A peerage is a legal system historically comprising various hereditary titles in a number of countries, and composed of assorted noble ranks.
The Kingdom of England was a sovereign state on the island of Great Britain from 927, when it emerged from various Anglo-Saxon kingdoms until 1707, when it united with Scotland to form the Kingdom of Great Britain.
The Peerage of Scotland is the section of the Peerage of the British Isles for those peers created by the King of Scots before 1707. Following that year's Treaty of Union, the Kingdom of Scots and the Kingdom of England were combined under the name of Great Britain, and a new Peerage of Great Britain was introduced in which subsequent titles were created.
Until the passage of the House of Lords Act 1999, all Peers of England could sit in the House of Lords. (Women peers of England were only granted seats with the Peerage Act 1963.)

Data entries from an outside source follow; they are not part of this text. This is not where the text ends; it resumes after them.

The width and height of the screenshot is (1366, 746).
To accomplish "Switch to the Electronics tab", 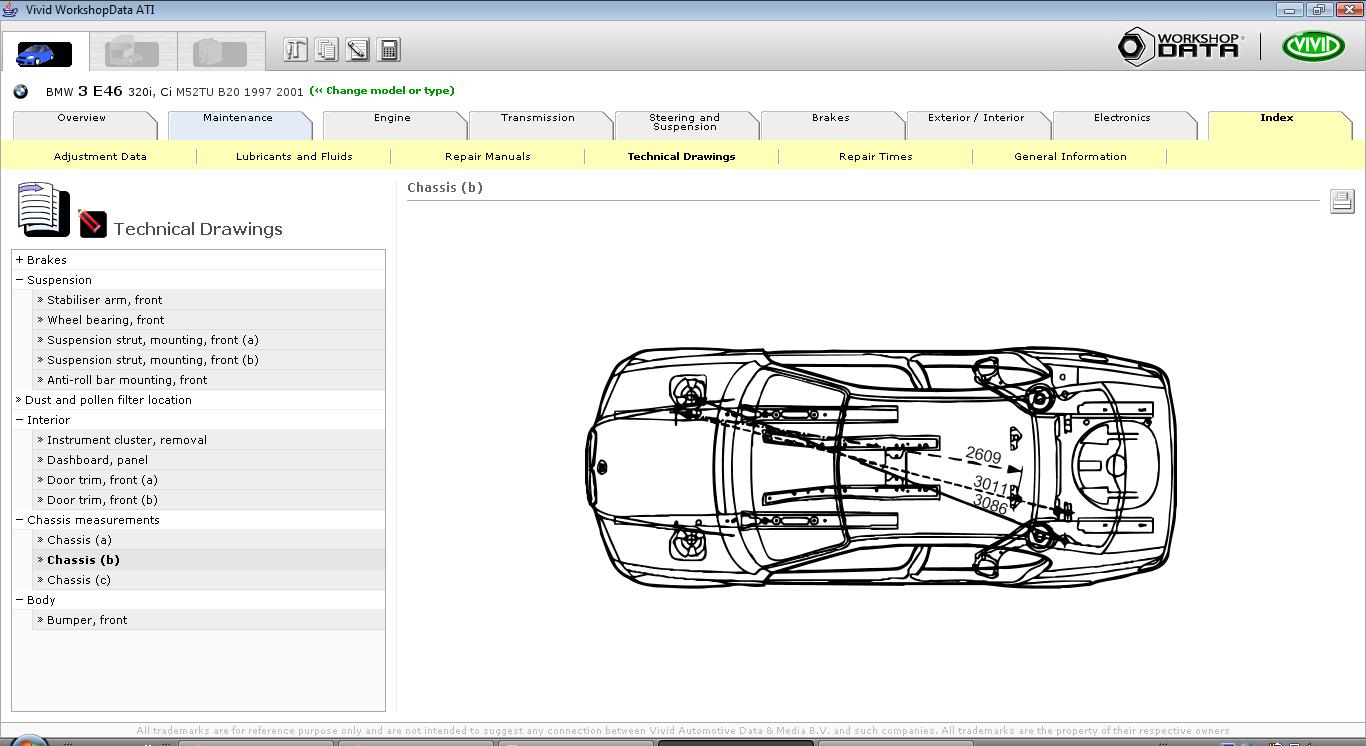I will coord(1121,118).
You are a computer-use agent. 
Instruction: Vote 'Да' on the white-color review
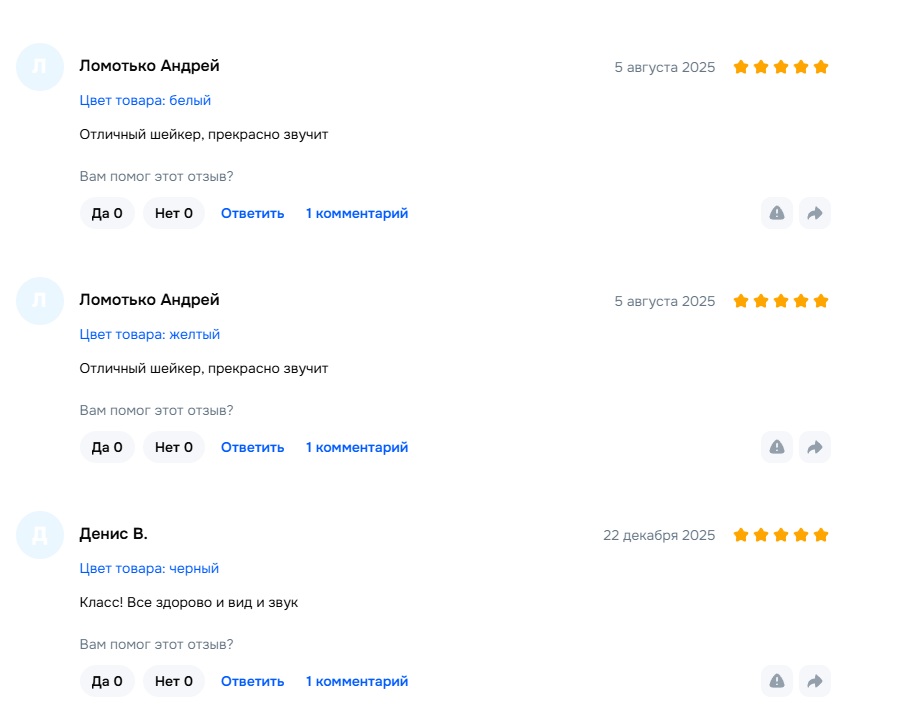(107, 213)
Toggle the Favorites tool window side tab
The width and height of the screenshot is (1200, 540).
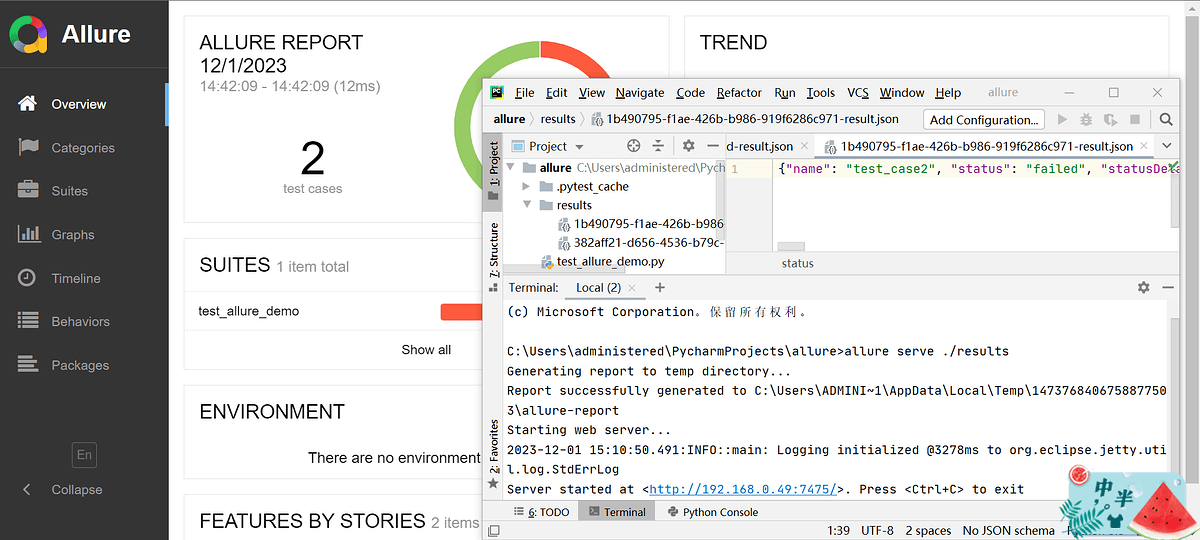(493, 452)
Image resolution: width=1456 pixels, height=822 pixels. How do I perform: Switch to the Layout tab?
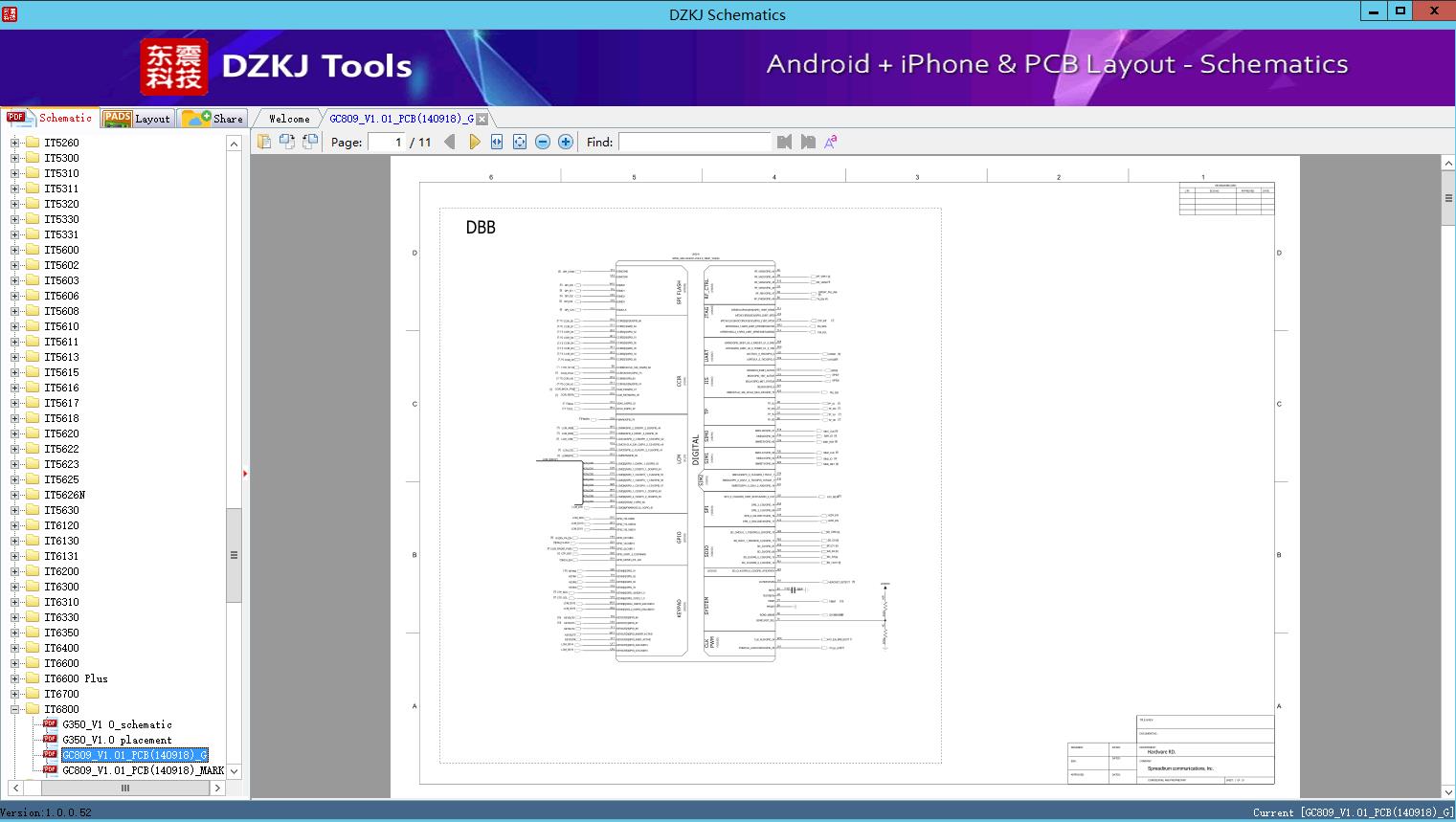point(138,119)
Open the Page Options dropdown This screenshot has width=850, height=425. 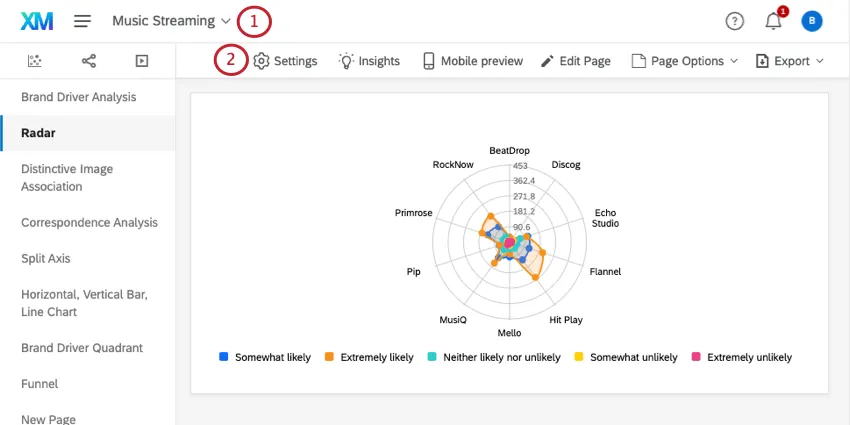[685, 61]
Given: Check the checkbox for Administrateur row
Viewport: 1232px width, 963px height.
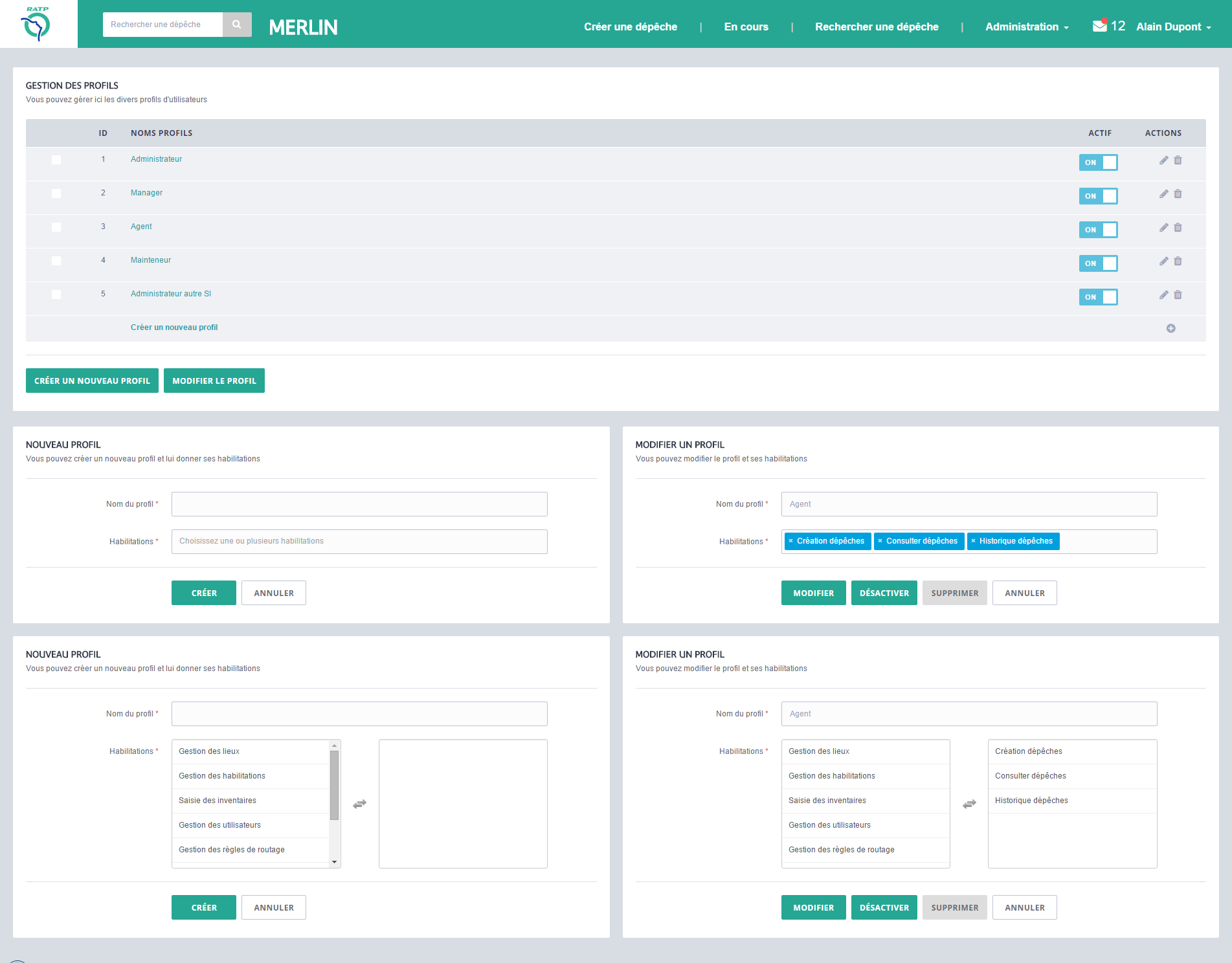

The House of Lords Act 1999 was an Act of the Parliament of the United Kingdom that was given Royal Assent on 11 November 1999. The Act reformed the House of Lords, one of the chambers of Parliament. For centuries, the House of Lords had included several hundred members who inherited their seats; the Act removed such a right. However, as part of a compromise, the Act did permit ninety-two hereditary peers to remain in the House on an interim basis. Another ten were created life peers to enable them to remain in the House.
The Peerage Act 1963 is the Act of the Parliament of the United Kingdom that permitted women peers and all Scottish hereditary peers to sit in the House of Lords, and which allows newly inherited hereditary peerages to be disclaimed.
The ranks of the English peerage are, in descending order, Duke, Marquess, Earl, Viscount, and Baron. While most newer English peerages descend only in the male line, many of the older ones (particularly older baronies) can descend through females. Under English inheritance law all daughters are co-heirs, so many older English peerage titles have fallen into abeyance between various female co-heirs.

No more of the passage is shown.